New research from the University of Chicago’s Booth School of Business suggests that might not actually be the case. In various experiments, they find that failure might actually undermine learning rather than support it.
“We are taught to learn from failure, to celebrate failure, to fail forward,” the researchers say. “Graduation speeches often talk about how much you should dare to fail and learn from your failures. And managers talk about the lessons that they personally had from failures. If you just listen to public speaking, you would think that we are pretty tuned in to failures. However, this is not the case.”
Failing badly
Across five distinct experiments, the researchers asked 1,600 or so volunteers to answer a number of binary-choice questions. For instance, in one of the experiments, participants were asked to state whether companies lose around $90 billion or $60 billion due to poor customer service each year.
The binary nature of the questions meant that participants should instantly know the right answer as soon as they received feedback on their original guess. Each was subsequently re-tested on the content from the original question to see if they had indeed learned from the feedback or not.

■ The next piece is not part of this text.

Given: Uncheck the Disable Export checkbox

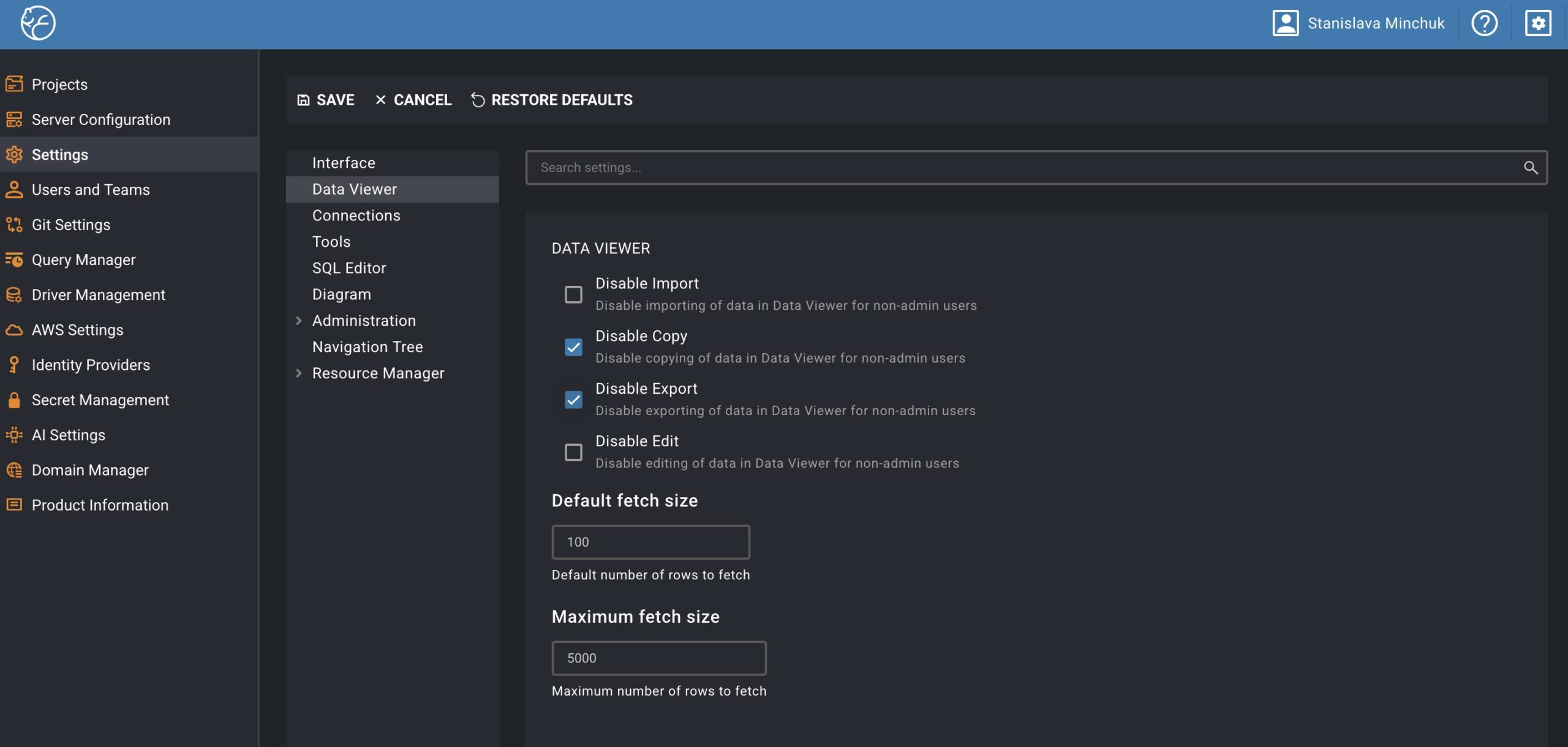Looking at the screenshot, I should [x=573, y=400].
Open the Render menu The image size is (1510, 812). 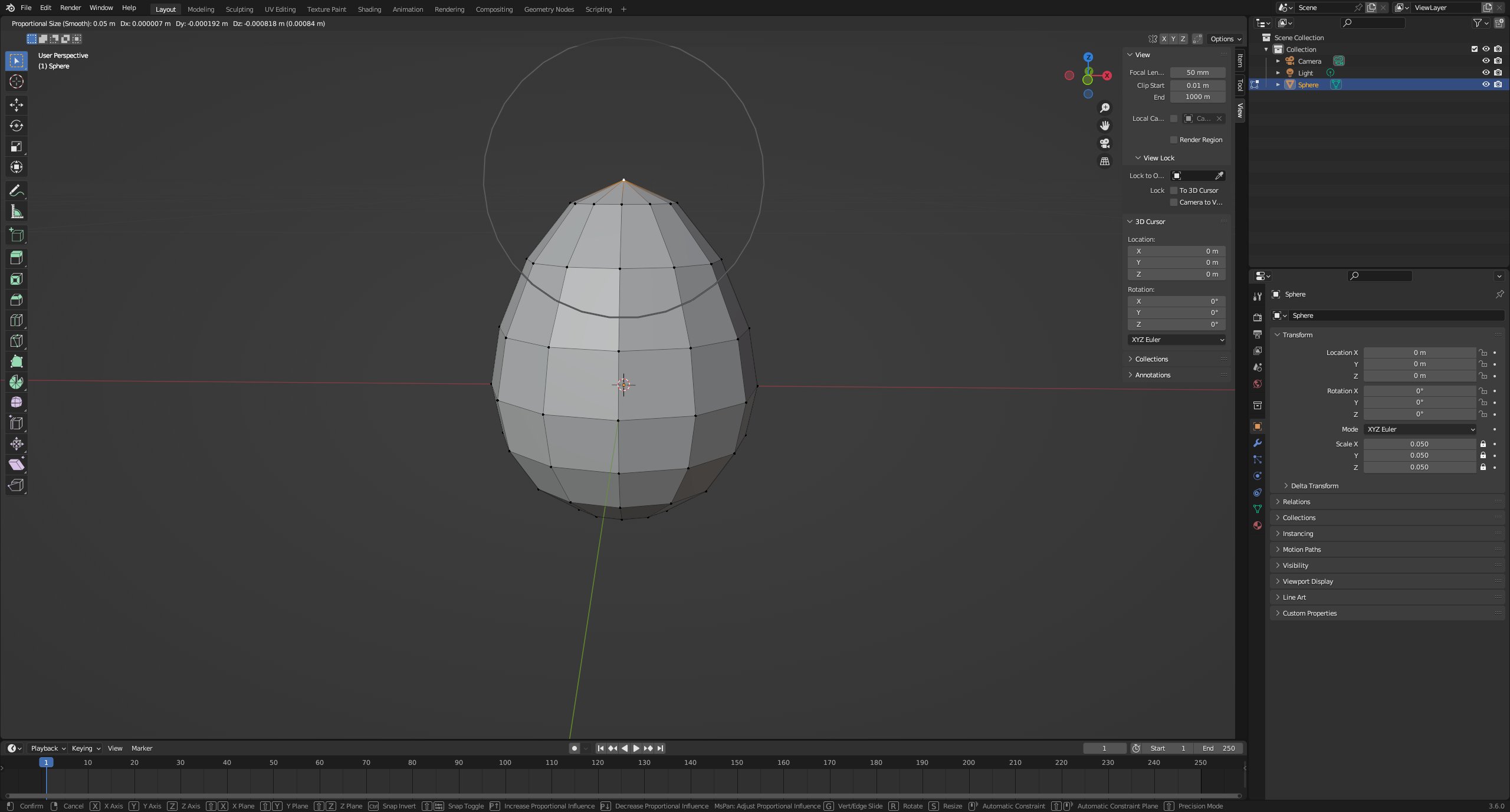pyautogui.click(x=70, y=8)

Strangely, this didn’t seem to be the case, with participants seeming to learn less from failure than they did from success, even when the learning from failure was relatively easy, cognitively speaking. What’s more, this phenomenon even endured when learning was incentivized.

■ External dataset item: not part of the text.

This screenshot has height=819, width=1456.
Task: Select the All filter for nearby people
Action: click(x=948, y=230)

“With more experiments, what we were able to see is that it’s really a matter of self-esteem,” the researchers say. “It just doesn’t feel good to fail, so people tune out.”

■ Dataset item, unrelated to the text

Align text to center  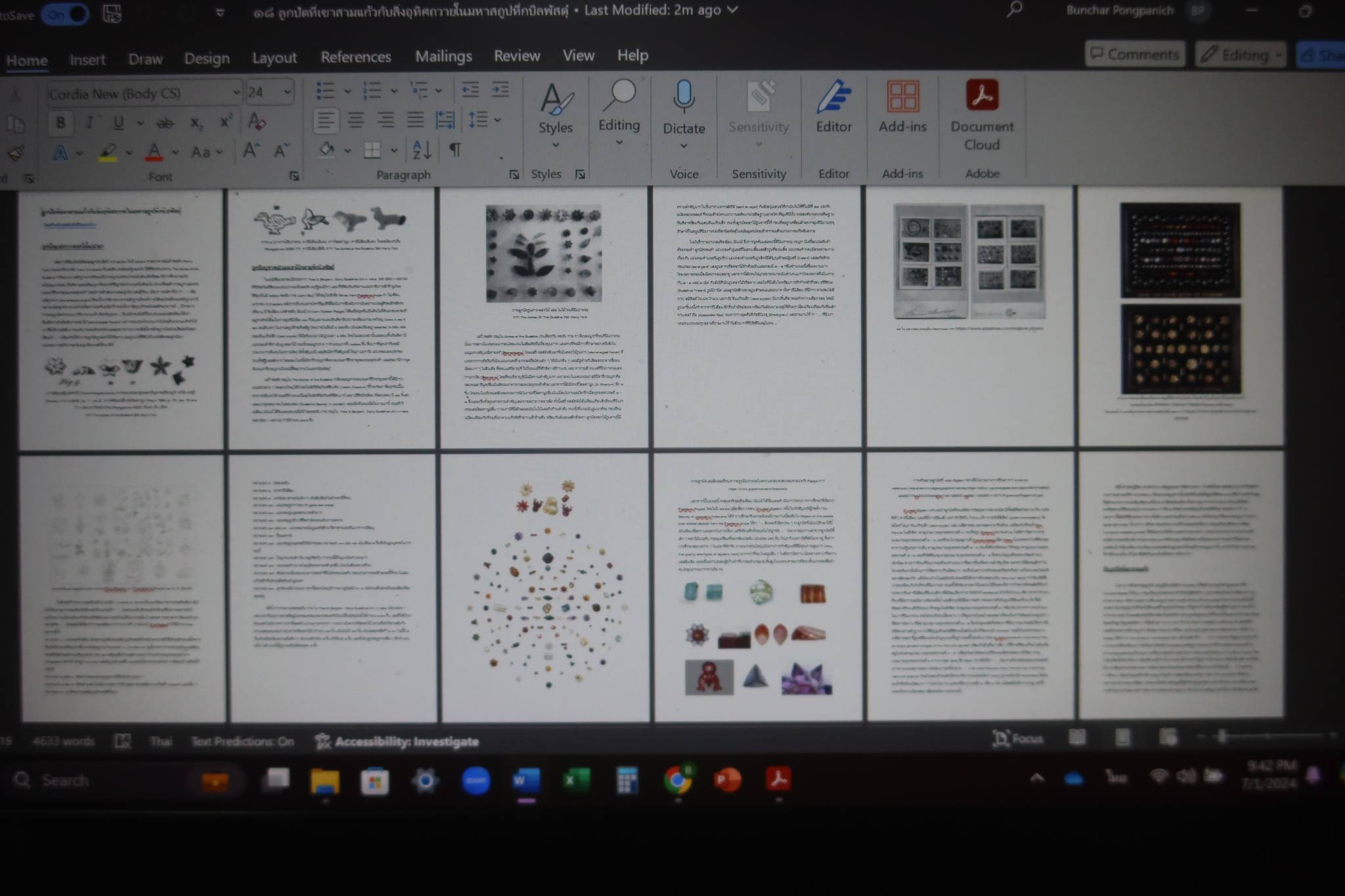(x=355, y=120)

To further test this hypothesis, the researchers conducted an experiment whereby ego was removed from the process. This involved the volunteers viewing other people’s successes and failures. This simple intervention did indeed appear to change things, as whereas when reflecting on their own experience, people learned more from success than failure, when reflecting on other people’s experiences, both success and failure were equally powerful.
“To the extent that failures are being ignored, to the extent that we actually tune out rather than tune in, then there is no learning whatsoever from failures,” the researchers say. “And when there is no learning from failures, that’s quite in contrast with the general impression that failures were teachable moments in our life. Most of the times when we failed, we just didn’t pay attention.”
The authors believe their findings have significant implications, not only in the way we approach the ‘failing is good’ ethos within companies, but also more broadly in terms of how we approach learning and development. Being personally exposed to failure may do more harm than good.